▸ **Goal**: Pick up the article about the Rockford train service after its last sentence and continue it.

▸ **Document extract**:
☆ ☆ ☆ ☆ ☆
It’s not just Rockford leaders who see the potential for employment. Suburban communities see it as a way to increase access for their own businesses and residents.

“People of Elgin and the surrounding area are going to love this, because they basically get a nonstop express train to Union Station, which they’ve never had before,” says Dunn. “But we, as riders, also have options. If we’re not headed to Union Station, because we don’t have business to do in the Loop or downtown, we can get off at Elgin, hop on a local Metra train and go to any of the stops on that line. We can connect to the bus or choose whatever other mode of transportation you like: a car, a train, a plane, a bike.”

Edell Fiedler, director of communication and engagement for the City of Elgin, says city leaders see three benefits: employment access, a boost in tourism, and environmental impact from less car traffic. The train opens possibilities that Rockford residents can find jobs closer to Elgin, and vice versa, but it also attracts people to Elgin assets like the Hemmens Cultural Center, the Grand Victoria Casino and Festival Park.

“We see this as a great opportunity to increase access to the many amenities you can enjoy in our city,” says Fiedler.

Dunn’s work with transportation planning often lets him glimpse the future, as he tries to anticipate the needs of people 30 years from now. While he gets to play with ideas about connected or autonomous vehicles, he’s also watching more contemporary trends. In particular, he’s intrigued by the way real estate development accompanies high-speed rail systems like Brightline, which operates in Florida and is planning a route in Las Vegas. Brightline’s success gives Dunn hope for downtown Rockford.
☆ ☆ ☆ ☆ ☆
▸ **Dataset entries**:
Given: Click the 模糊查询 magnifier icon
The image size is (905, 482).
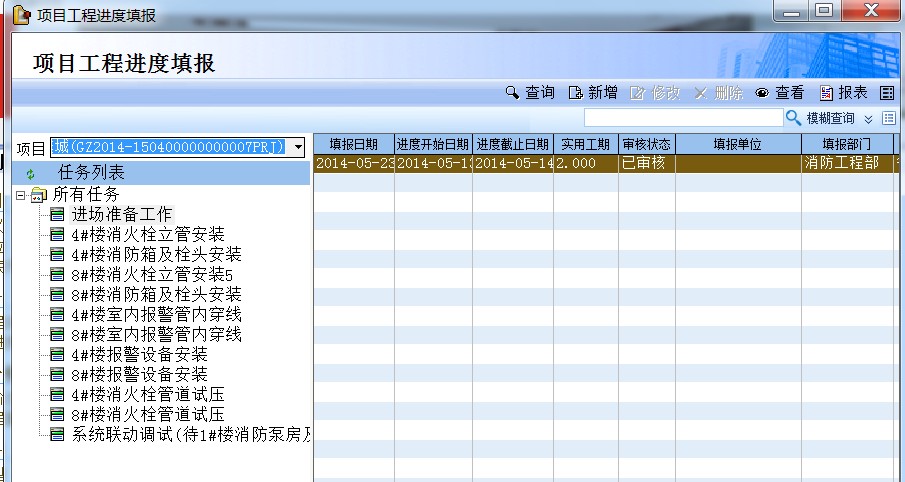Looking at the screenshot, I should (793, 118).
☆ ☆ ☆ ☆ ☆
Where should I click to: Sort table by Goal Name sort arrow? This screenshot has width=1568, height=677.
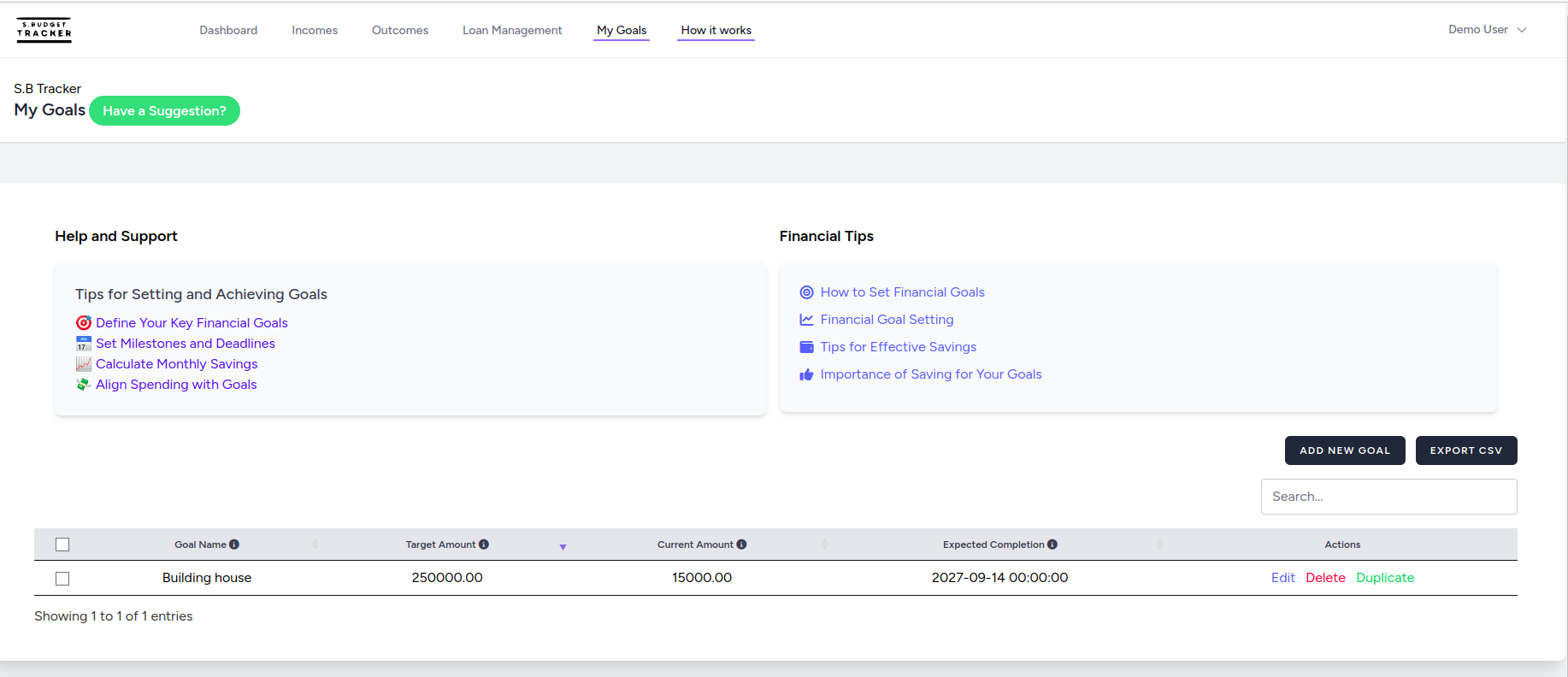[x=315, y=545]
☆ ☆ ☆ ☆ ☆
▸ **Answer to this task**:
“Brightline is buying blocks in Miami with the hope to develop it around a rail terminal that’s generating traffic and population growth,” Dunn says. “So, they’re in the railroad business, but they’re really in the land-development business. It’s pretty much the mother of all transit-oriented developments.”

The idea of a transit-oriented development, as he sees it, is that the train station becomes a magnet. It moves riders to their next destination, but it’s also a place for businesses to expand and people to live. It often breathes new life into underused assets.

Dunn believes it’s already starting in Rockford, thanks to developments like Colman Yards, which involves rehabbing the Barber-Colman factory, and Urban Equity Properties’ Water Power Lofts – housing that overlooks the old Amtrak station.

“If we do ridership correctly, you will see transit-oriented development and other growth around the rail terminals,” Dunn says. “And that will raise our tax base, it will create new housing for our residents – especially young professionals – and it will hopefully add to our sales tax volume. It creates better, stronger, more vibrant neighborhoods.”